Anthony, first of all we’re most grateful for having you as our shareholder. I appreciate you attending the call and listen to our story and also expressing your views. Your view is very well taken. We understand what you're talking about, but it's a rather complex issue, and I would love to indeed to speak to you further on this and we’ll take your comment back and our team is going to do some further research on that. And we also will do some analysis of course there is always pluses and minuses whatever structure with shares we're going to have, but yes once again, your comments are very well taken. And we would love to have the opportunity to actually speak beyond this further.
Thank you. I'm available to speak about it in any time, and I thank you so much for understanding my question.
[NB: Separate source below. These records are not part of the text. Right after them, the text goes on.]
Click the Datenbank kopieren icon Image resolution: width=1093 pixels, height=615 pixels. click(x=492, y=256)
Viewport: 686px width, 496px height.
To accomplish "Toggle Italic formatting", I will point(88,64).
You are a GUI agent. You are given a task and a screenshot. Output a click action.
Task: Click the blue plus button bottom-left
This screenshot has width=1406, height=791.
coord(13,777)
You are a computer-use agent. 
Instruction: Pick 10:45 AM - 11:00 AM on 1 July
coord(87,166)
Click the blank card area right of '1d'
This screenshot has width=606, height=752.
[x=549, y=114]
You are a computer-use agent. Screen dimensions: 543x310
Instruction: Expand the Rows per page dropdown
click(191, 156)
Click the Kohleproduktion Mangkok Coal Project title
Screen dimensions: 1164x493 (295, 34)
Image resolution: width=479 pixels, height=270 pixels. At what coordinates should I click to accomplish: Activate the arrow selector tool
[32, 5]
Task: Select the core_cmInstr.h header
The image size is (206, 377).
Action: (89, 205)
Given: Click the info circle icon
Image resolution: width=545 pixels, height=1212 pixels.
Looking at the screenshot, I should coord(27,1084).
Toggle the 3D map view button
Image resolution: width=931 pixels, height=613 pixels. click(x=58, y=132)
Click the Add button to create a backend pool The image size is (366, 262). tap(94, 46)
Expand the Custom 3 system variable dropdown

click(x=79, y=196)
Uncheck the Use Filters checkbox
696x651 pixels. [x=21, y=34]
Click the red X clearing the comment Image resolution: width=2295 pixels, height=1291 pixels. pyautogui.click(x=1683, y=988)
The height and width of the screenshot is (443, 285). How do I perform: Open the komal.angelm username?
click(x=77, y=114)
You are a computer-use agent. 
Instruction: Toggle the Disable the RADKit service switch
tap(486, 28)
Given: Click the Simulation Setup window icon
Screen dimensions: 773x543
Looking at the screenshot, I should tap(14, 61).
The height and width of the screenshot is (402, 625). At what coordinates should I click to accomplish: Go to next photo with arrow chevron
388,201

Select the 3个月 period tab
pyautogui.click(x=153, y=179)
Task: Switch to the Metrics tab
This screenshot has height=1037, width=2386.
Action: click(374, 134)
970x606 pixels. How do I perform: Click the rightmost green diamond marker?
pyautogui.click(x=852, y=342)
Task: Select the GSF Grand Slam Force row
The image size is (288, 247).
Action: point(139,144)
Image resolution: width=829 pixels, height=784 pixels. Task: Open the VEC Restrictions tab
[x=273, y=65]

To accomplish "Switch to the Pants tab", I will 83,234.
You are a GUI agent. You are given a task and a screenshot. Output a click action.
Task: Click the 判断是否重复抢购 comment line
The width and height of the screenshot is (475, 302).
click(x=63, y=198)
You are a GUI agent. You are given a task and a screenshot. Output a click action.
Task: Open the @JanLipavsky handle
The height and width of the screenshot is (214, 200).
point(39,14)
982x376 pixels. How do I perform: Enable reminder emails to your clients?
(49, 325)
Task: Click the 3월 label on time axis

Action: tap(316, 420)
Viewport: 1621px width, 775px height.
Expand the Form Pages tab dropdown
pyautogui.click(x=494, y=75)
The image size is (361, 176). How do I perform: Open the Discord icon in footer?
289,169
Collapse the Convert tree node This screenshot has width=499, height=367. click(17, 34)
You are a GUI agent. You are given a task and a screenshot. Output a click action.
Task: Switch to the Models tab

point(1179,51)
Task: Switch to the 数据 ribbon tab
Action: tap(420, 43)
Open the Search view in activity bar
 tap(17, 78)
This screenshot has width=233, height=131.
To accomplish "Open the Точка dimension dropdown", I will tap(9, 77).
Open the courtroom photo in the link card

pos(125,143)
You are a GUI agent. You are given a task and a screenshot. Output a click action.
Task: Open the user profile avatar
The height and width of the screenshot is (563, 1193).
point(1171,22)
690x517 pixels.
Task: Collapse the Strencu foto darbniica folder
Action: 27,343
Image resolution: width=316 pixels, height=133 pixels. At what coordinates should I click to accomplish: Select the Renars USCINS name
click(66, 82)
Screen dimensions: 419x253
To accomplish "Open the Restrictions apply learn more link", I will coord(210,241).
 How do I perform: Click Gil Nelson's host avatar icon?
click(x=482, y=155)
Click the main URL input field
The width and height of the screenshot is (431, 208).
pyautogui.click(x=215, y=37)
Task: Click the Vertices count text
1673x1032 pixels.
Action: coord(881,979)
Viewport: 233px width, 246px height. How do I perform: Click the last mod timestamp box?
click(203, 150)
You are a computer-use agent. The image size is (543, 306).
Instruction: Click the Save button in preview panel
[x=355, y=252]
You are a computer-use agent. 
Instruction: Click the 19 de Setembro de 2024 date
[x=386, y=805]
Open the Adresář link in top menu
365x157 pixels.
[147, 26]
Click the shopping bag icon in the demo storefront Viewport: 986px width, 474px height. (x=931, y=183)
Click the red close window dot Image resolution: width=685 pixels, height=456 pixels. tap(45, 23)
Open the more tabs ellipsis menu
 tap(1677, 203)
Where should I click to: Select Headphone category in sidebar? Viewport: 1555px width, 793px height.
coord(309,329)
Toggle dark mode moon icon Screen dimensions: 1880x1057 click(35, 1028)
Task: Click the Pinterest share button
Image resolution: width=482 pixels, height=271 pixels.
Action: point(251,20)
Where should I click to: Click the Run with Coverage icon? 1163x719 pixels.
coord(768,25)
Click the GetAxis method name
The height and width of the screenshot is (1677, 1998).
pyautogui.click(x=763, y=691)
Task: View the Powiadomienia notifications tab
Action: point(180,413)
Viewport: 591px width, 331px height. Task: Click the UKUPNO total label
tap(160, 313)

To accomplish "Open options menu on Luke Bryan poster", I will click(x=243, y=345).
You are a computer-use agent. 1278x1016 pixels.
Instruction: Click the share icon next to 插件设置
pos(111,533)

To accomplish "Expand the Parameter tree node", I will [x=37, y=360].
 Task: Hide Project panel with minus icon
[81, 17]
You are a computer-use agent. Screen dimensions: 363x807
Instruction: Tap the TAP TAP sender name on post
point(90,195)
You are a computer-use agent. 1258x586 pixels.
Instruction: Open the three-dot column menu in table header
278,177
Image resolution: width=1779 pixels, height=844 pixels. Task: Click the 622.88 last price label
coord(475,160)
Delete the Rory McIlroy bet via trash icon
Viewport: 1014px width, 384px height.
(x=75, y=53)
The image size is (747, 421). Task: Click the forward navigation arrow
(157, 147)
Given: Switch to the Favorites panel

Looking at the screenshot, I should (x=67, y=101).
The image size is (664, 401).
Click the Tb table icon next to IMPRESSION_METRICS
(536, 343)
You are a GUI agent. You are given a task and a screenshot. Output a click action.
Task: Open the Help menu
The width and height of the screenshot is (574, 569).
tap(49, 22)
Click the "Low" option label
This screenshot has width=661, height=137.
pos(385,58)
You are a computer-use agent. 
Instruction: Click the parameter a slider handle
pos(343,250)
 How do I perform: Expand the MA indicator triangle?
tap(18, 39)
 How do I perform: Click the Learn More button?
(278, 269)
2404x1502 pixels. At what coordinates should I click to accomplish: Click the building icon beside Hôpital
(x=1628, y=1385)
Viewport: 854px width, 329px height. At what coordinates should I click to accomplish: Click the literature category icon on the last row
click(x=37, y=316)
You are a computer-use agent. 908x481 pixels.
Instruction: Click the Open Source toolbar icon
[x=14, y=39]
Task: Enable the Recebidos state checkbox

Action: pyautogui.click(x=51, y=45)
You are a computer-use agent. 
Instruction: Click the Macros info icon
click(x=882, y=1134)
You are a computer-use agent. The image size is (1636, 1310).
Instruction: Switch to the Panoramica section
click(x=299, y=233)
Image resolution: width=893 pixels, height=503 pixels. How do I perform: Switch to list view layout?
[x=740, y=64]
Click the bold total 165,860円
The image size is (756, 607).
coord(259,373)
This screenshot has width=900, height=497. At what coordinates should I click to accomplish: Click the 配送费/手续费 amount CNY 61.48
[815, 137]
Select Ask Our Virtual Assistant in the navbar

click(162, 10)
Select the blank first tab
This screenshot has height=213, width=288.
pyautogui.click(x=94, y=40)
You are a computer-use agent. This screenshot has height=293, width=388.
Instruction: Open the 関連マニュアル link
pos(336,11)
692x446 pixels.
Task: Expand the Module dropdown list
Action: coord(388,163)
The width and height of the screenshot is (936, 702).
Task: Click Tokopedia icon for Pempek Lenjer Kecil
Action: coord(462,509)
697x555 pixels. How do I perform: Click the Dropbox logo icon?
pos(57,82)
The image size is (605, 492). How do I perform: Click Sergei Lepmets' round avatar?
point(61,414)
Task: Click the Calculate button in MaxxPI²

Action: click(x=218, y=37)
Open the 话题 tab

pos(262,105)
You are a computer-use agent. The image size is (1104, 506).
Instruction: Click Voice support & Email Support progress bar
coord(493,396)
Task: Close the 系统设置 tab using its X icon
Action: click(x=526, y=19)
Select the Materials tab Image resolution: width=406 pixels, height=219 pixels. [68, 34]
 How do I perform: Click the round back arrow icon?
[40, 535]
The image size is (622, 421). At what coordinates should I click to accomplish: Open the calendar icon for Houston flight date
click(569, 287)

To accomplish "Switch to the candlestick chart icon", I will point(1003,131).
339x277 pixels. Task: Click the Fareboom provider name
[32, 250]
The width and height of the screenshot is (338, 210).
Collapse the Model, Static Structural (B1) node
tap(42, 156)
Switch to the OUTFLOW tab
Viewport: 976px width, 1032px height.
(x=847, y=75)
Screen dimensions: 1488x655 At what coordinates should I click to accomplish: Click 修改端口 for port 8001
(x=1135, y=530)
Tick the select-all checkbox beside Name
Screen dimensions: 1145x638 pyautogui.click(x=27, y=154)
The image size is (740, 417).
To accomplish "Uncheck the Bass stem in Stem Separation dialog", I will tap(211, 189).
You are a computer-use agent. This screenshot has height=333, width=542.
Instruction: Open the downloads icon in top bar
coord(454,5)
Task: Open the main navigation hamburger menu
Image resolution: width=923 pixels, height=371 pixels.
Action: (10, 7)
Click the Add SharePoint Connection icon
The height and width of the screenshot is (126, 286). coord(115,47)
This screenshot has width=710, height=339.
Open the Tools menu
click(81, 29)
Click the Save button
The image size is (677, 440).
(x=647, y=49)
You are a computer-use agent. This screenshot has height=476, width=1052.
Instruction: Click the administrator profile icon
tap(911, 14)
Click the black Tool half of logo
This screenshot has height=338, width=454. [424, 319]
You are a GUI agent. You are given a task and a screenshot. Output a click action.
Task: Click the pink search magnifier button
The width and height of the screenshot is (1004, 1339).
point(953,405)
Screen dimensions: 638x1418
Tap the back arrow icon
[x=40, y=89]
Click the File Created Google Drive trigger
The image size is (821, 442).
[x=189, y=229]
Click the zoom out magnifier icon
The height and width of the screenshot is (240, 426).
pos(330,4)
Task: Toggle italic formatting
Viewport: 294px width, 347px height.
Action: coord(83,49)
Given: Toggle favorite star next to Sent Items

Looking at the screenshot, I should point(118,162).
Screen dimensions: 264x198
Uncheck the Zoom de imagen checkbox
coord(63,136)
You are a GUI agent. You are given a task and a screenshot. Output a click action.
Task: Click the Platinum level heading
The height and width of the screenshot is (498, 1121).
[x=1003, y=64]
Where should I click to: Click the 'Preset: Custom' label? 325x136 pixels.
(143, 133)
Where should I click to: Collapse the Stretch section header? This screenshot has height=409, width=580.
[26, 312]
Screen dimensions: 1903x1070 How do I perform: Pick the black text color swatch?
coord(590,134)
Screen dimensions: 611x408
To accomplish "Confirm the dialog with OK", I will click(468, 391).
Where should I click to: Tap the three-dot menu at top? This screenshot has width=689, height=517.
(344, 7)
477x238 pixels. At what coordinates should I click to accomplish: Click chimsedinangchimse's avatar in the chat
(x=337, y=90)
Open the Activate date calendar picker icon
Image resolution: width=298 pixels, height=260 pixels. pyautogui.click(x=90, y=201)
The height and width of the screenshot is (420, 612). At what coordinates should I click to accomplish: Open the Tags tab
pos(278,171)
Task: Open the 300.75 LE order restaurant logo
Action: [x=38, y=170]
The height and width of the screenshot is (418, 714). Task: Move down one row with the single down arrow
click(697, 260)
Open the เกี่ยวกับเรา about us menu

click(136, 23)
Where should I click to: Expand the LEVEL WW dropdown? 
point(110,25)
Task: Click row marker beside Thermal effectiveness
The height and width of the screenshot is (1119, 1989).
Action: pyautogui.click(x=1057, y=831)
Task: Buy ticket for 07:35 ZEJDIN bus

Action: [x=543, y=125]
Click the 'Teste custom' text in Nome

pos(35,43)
As there are no further questions at this time, I would now like to hand the conference back to the presenters. Please continue.
Okay, that sounds like we have completed all those Q&A session and so Monica, are we ending the call now?
Sure, thank you, operator.
That will conclude our call.
Thank you. In closing, on behalf of the entire 111 management team, we like to thank you for your interest and the participation into this call. If you require any further information or have any interest in visiting us in China, please let us know. Thank you for joining us today, this concludes the call.
Ladies and gentlemen, today's conference has concluded. Thank you for participating. You may now disconnect.